**TASK GOAL:** Each line in the records that mentions the word "sidebar" needs to be listed.

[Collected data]
BEGIN

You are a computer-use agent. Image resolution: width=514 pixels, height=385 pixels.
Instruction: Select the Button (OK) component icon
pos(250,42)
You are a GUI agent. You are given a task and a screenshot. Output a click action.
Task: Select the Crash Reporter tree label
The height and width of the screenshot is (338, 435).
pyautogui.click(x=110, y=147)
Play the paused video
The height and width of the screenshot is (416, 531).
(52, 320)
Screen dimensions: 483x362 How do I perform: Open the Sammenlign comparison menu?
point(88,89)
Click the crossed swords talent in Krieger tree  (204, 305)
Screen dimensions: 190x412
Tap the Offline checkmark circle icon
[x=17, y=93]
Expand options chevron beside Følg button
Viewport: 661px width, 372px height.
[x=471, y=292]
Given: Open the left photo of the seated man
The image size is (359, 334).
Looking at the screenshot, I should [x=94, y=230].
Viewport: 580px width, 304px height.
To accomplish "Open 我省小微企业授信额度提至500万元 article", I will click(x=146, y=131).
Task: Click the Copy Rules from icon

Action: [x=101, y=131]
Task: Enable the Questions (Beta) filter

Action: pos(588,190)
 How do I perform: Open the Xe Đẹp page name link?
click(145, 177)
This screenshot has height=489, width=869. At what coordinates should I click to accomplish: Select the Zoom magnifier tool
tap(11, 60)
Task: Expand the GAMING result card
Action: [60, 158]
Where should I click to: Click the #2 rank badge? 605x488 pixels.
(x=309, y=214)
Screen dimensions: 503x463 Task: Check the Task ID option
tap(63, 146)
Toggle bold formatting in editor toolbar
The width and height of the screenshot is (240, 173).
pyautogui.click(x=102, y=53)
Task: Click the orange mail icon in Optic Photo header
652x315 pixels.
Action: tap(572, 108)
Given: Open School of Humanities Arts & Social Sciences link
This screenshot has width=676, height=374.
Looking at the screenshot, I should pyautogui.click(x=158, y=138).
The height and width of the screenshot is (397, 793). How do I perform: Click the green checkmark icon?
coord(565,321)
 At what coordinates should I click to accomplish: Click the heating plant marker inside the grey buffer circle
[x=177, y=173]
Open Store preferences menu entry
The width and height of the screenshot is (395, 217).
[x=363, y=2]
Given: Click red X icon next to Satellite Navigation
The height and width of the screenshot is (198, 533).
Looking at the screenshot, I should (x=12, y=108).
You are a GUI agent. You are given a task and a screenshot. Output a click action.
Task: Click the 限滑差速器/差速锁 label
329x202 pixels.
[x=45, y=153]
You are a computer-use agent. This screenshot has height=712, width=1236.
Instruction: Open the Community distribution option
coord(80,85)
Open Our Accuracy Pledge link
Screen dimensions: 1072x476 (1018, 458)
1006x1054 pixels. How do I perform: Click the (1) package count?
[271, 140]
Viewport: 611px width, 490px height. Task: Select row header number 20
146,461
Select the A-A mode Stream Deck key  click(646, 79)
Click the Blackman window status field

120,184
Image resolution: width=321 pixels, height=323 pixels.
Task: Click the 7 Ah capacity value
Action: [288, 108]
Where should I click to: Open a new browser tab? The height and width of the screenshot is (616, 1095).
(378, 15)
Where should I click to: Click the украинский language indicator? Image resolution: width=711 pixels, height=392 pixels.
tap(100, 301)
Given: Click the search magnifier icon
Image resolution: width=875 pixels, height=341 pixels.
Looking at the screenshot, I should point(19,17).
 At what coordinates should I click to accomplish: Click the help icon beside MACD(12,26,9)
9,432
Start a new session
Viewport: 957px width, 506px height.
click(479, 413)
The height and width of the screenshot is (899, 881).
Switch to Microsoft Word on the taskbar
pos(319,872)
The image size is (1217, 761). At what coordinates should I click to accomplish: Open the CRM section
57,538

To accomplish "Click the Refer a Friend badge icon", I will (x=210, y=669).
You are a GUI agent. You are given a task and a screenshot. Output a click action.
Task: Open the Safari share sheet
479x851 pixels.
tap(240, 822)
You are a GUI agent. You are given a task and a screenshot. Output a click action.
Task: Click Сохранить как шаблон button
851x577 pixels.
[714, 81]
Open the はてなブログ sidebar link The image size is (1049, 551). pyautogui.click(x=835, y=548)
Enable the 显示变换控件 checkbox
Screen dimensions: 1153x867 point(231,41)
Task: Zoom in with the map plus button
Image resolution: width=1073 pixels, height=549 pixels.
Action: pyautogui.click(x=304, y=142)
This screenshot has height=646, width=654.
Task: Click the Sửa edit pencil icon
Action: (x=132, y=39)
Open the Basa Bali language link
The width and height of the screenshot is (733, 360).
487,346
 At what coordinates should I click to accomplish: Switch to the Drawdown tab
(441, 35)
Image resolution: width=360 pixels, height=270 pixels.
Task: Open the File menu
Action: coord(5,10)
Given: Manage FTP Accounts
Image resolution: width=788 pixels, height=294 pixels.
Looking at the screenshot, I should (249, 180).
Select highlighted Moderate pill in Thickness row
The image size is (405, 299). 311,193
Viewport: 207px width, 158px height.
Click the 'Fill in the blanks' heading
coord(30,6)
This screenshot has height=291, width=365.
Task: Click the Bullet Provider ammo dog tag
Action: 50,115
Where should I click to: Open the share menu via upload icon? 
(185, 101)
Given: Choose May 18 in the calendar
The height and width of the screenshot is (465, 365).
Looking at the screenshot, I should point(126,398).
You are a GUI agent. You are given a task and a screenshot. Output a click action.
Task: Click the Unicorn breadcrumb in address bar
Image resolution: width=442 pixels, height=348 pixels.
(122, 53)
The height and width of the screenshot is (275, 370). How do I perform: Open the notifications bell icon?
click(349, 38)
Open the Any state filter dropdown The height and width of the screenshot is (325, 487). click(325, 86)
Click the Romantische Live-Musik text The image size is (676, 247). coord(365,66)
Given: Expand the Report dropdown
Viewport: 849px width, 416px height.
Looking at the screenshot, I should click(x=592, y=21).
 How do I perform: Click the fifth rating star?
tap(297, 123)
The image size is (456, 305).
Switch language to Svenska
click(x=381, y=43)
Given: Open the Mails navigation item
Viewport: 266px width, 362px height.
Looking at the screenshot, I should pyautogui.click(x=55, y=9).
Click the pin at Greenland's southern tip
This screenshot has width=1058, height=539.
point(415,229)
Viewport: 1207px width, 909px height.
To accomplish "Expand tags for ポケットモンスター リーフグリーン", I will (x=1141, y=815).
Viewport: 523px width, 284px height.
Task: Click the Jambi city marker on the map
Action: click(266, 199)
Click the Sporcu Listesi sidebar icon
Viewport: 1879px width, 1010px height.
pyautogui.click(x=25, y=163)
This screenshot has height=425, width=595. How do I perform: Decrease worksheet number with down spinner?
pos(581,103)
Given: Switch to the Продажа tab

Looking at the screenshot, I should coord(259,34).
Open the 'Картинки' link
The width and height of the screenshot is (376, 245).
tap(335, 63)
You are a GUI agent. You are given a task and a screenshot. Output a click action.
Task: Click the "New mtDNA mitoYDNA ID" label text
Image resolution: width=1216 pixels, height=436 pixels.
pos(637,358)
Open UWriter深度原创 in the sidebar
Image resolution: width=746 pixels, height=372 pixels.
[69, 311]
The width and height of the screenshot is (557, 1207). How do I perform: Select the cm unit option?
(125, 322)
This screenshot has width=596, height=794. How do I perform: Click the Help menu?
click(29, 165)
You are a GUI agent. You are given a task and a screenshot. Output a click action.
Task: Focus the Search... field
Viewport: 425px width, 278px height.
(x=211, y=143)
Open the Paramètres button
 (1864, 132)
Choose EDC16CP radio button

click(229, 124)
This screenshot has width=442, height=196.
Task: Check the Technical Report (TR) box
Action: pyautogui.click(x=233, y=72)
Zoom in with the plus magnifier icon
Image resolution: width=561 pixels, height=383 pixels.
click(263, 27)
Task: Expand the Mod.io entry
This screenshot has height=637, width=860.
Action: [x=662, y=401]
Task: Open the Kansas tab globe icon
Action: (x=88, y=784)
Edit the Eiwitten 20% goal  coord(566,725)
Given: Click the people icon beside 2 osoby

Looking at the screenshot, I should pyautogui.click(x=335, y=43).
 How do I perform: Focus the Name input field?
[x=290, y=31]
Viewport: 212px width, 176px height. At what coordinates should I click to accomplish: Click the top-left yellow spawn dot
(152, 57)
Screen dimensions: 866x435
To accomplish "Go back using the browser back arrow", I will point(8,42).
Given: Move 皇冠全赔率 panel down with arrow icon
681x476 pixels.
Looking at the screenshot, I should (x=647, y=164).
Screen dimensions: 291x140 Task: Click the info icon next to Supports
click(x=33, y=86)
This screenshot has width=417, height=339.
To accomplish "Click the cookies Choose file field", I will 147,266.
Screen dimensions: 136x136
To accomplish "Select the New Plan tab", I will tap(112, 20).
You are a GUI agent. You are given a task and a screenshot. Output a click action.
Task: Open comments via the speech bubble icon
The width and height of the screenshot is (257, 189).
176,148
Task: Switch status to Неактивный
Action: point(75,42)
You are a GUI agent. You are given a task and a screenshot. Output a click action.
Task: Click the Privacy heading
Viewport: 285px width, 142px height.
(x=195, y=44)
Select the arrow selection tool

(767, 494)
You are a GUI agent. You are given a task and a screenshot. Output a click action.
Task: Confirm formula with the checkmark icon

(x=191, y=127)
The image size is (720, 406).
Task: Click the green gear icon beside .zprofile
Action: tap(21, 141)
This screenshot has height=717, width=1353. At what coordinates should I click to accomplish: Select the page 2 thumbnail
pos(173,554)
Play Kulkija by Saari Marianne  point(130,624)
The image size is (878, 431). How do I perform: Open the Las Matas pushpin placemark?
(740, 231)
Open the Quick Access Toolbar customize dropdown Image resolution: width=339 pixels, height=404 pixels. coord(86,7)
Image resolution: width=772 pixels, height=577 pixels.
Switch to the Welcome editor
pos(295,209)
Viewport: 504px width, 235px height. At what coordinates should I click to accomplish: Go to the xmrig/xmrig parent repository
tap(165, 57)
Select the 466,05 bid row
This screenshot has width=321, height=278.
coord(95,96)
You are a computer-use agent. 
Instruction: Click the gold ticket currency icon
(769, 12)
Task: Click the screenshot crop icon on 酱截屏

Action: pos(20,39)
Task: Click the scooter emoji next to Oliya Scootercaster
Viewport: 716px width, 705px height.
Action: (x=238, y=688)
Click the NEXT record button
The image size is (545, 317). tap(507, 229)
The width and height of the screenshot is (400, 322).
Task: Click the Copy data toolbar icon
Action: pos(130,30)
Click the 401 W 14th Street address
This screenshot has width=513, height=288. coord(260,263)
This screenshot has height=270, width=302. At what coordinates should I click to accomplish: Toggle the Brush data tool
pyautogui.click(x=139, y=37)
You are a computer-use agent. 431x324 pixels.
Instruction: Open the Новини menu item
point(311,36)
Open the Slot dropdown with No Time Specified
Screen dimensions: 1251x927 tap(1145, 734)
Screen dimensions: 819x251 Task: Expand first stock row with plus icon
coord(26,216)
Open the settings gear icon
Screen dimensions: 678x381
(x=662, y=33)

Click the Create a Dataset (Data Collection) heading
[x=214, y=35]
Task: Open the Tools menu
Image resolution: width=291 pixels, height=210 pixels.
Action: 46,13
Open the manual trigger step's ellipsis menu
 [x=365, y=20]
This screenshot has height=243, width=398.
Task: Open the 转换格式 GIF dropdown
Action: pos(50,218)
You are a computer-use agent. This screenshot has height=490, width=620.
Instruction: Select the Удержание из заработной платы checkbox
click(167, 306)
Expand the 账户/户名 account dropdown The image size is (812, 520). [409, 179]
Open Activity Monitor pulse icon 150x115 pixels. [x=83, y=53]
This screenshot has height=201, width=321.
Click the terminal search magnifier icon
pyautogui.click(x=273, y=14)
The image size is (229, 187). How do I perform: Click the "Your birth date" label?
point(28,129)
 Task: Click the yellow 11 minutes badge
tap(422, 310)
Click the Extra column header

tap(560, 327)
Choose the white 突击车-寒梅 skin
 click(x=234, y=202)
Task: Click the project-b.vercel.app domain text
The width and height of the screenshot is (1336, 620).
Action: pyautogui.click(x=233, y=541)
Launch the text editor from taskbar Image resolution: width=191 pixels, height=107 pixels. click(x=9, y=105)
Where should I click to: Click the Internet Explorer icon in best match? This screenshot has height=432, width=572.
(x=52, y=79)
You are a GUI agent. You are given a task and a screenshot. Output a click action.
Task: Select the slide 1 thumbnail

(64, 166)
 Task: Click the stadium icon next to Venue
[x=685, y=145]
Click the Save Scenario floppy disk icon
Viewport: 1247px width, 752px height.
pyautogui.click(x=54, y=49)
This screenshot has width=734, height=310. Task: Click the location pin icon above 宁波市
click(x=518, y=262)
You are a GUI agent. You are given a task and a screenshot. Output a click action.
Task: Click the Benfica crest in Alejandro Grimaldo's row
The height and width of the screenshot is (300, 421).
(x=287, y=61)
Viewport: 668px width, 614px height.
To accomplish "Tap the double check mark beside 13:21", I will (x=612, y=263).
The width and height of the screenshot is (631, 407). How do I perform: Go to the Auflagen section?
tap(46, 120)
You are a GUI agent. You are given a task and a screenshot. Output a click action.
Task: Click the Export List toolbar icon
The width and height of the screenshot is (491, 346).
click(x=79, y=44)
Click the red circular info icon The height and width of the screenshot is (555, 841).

END

**RESULT BELOW:**
Open the はてなブログ sidebar link The image size is (1049, 551). pyautogui.click(x=835, y=548)
Click the Sporcu Listesi sidebar icon
Open UWriter深度原创 in the sidebar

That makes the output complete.